Records from a dataset:
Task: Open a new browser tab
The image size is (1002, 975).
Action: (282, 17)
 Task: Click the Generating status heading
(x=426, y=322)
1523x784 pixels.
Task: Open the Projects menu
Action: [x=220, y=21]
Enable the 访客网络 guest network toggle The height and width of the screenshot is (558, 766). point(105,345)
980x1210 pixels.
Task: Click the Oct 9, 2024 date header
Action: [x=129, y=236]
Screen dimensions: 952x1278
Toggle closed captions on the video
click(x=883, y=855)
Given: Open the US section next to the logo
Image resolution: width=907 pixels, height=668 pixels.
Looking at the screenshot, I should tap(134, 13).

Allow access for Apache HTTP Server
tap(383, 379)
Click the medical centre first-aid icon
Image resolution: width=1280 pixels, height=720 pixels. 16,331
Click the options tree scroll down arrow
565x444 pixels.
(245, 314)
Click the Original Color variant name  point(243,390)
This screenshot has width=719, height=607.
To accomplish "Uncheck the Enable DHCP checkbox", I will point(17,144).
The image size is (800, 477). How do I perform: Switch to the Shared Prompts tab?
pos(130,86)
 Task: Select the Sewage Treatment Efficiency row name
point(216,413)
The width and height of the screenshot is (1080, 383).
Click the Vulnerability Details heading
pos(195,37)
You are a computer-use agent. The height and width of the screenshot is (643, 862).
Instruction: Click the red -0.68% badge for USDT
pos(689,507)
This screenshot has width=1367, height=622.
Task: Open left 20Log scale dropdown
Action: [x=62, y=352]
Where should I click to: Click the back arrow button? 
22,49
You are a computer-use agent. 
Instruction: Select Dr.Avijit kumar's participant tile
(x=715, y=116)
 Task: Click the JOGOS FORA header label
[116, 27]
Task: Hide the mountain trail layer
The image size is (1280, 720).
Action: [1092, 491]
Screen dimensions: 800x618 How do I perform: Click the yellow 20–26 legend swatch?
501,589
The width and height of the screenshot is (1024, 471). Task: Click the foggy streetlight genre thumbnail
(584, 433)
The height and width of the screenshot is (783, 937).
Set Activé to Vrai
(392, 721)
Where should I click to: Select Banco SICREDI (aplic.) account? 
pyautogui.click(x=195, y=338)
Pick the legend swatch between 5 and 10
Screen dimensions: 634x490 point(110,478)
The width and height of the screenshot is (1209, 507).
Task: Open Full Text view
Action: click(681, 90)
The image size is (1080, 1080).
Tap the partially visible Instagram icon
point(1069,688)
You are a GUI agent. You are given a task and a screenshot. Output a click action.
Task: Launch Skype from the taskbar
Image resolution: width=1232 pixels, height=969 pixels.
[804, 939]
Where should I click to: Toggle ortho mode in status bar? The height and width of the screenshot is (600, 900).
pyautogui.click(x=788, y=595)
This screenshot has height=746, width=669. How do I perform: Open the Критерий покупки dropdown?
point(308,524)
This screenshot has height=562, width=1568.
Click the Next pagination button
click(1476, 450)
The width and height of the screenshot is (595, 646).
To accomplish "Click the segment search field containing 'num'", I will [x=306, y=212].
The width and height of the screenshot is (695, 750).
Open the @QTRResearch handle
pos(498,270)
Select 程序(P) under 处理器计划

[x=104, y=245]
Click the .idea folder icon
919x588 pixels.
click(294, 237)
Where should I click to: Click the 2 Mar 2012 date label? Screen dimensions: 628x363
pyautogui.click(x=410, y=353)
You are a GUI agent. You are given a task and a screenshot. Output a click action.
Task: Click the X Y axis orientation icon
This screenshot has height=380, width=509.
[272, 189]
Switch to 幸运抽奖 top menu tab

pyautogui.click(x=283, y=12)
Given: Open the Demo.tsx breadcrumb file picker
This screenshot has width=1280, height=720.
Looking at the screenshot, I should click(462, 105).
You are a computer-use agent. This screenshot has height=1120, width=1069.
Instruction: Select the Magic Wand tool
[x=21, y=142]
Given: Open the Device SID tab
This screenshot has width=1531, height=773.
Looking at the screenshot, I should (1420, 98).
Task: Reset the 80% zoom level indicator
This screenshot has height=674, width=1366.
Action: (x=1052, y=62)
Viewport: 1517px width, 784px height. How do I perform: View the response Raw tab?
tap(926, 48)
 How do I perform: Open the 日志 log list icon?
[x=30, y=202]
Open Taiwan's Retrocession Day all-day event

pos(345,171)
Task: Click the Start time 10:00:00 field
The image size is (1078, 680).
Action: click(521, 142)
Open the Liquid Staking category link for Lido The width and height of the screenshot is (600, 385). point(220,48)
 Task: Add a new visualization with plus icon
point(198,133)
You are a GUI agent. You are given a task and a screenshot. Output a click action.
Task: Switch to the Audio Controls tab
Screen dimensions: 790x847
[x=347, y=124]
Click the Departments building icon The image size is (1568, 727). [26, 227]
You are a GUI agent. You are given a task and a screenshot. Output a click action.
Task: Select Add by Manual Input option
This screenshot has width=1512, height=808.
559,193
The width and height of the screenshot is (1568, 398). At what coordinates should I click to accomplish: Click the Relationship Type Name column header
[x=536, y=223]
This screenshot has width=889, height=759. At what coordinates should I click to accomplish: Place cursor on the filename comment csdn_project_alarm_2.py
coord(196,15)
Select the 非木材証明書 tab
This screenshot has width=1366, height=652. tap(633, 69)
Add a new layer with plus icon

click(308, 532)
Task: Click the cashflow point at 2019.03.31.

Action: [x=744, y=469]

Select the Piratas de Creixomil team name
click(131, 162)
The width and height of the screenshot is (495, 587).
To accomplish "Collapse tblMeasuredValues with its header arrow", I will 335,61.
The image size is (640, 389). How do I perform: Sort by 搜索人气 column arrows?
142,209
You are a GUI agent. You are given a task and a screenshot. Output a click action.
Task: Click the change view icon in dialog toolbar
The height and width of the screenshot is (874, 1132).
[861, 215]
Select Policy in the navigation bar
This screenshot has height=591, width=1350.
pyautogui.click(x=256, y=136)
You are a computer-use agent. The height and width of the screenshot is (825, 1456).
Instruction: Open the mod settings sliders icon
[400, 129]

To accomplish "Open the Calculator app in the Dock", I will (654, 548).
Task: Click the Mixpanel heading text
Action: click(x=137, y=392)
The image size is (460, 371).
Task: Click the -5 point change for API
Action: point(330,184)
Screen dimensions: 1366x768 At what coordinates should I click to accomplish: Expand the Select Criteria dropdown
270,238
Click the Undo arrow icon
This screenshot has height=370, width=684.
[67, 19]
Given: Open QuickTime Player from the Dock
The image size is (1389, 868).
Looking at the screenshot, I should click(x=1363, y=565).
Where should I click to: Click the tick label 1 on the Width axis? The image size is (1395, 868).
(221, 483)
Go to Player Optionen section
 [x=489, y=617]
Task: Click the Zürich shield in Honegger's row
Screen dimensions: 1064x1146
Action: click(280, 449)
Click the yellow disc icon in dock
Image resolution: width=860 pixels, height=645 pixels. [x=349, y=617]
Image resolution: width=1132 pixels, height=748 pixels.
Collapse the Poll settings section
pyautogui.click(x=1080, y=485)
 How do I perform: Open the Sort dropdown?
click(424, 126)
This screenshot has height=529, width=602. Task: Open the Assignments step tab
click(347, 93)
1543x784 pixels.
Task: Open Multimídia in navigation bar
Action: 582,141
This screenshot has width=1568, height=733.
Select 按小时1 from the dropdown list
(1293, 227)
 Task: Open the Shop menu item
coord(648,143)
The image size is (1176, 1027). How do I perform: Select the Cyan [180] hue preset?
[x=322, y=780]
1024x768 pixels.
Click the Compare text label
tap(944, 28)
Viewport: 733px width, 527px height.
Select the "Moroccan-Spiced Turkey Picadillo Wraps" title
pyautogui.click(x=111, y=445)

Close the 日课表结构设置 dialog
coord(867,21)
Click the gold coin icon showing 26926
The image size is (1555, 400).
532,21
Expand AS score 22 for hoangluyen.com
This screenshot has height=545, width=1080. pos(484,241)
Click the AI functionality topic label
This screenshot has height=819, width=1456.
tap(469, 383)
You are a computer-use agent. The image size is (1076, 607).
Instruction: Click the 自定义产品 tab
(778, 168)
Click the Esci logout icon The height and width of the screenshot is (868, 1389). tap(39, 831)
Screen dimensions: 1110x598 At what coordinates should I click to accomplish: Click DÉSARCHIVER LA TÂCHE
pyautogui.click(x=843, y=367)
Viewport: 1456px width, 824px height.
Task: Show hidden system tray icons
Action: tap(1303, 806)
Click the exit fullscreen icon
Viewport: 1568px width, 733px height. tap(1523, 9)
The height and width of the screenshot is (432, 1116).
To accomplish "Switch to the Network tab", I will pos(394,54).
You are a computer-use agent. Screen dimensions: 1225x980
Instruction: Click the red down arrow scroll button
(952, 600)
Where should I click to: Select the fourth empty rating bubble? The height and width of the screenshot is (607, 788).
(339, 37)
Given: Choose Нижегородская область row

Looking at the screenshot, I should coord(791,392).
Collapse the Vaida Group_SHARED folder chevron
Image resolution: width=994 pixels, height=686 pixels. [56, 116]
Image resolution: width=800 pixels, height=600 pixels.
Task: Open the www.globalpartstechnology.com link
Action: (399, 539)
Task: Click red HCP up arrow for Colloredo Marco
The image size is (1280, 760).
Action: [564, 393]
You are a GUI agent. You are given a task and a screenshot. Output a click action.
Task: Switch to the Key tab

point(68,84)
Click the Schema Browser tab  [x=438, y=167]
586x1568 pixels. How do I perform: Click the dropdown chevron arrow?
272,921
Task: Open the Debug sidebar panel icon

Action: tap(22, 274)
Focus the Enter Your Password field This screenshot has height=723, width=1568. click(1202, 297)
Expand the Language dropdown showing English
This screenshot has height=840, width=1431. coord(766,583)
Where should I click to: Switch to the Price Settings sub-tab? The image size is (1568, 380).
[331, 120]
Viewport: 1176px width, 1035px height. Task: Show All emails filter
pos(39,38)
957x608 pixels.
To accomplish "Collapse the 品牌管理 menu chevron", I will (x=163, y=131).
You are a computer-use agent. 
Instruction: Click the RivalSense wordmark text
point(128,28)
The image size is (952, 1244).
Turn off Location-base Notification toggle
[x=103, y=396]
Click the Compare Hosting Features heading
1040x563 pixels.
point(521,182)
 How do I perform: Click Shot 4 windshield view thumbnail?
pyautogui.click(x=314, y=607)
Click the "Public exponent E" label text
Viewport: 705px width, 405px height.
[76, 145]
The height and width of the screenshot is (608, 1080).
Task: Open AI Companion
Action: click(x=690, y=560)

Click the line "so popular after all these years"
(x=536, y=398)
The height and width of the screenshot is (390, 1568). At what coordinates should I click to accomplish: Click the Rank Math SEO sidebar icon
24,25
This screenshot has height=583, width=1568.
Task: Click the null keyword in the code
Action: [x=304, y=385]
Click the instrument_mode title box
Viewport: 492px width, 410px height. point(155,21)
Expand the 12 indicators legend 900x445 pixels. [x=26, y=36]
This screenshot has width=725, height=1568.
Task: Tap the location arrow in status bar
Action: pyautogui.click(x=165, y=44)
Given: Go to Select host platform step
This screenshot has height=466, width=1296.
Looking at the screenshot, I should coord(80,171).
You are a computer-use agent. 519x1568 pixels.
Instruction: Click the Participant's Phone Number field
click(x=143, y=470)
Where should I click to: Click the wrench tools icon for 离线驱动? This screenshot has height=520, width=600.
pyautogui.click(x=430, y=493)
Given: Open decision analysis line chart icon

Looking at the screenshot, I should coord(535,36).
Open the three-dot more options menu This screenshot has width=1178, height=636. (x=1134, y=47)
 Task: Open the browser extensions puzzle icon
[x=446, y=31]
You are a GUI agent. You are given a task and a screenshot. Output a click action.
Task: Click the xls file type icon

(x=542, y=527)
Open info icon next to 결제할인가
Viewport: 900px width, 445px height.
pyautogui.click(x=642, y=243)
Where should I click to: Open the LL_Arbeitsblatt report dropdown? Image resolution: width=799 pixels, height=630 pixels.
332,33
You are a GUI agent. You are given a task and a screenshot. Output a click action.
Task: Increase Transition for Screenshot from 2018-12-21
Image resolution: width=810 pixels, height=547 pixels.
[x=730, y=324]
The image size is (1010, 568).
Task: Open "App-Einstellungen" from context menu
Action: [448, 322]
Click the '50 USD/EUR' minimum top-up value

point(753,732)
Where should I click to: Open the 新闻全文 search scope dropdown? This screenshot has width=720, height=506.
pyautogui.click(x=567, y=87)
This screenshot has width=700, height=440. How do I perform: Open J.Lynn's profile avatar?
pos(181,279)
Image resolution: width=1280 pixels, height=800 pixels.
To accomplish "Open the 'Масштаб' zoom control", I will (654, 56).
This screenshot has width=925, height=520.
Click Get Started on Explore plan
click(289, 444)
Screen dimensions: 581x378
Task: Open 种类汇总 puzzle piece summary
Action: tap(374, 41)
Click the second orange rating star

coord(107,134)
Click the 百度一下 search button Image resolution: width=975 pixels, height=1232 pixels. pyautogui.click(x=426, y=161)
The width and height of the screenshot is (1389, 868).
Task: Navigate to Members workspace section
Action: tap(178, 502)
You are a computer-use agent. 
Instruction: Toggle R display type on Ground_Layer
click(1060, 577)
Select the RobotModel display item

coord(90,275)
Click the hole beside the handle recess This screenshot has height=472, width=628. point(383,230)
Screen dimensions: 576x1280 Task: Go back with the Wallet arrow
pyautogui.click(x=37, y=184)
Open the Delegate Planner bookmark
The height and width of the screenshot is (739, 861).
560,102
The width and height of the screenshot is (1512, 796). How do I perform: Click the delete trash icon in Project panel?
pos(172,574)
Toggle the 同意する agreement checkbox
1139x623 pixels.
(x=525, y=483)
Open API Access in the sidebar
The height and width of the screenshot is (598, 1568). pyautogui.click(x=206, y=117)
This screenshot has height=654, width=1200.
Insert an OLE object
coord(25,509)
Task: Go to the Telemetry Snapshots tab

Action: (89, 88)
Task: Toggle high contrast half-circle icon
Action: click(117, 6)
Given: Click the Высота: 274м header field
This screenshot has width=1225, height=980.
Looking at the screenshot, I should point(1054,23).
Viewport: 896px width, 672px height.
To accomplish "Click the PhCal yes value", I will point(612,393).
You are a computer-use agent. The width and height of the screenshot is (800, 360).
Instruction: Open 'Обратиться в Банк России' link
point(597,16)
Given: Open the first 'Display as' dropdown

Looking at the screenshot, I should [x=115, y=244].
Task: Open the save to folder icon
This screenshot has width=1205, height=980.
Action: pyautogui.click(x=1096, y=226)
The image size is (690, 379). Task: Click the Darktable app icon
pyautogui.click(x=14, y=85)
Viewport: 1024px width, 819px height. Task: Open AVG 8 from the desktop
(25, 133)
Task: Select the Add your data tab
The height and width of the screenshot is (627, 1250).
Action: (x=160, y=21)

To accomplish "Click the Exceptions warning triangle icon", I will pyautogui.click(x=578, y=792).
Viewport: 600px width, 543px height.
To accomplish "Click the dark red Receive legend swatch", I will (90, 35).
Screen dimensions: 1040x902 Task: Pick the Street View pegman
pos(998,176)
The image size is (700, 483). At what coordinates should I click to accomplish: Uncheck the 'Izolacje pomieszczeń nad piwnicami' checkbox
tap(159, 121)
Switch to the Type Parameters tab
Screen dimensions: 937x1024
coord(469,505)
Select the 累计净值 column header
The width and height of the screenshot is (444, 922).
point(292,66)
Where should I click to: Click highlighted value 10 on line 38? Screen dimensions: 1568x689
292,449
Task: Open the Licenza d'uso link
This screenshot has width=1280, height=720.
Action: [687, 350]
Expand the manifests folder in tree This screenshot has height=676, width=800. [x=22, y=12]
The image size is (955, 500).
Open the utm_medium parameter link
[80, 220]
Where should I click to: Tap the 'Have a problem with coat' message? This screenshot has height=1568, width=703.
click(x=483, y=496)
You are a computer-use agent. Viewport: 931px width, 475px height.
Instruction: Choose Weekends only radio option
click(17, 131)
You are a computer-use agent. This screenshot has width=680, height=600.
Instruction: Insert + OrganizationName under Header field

**AIM OF THE EXERCISE:** Nothing beyond the lines from the start of the entries through the line with "Screen dimensions: 952x1278" should appear. Repeat those lines exactly, both ends included.

**SOLUTION FOR THIS EXERCISE:**
Task: Open a new browser tab
The image size is (1002, 975).
Action: (282, 17)
 Task: Click the Generating status heading
(x=426, y=322)
1523x784 pixels.
Task: Open the Projects menu
Action: [x=220, y=21]
Enable the 访客网络 guest network toggle The height and width of the screenshot is (558, 766). point(105,345)
980x1210 pixels.
Task: Click the Oct 9, 2024 date header
Action: [x=129, y=236]
Screen dimensions: 952x1278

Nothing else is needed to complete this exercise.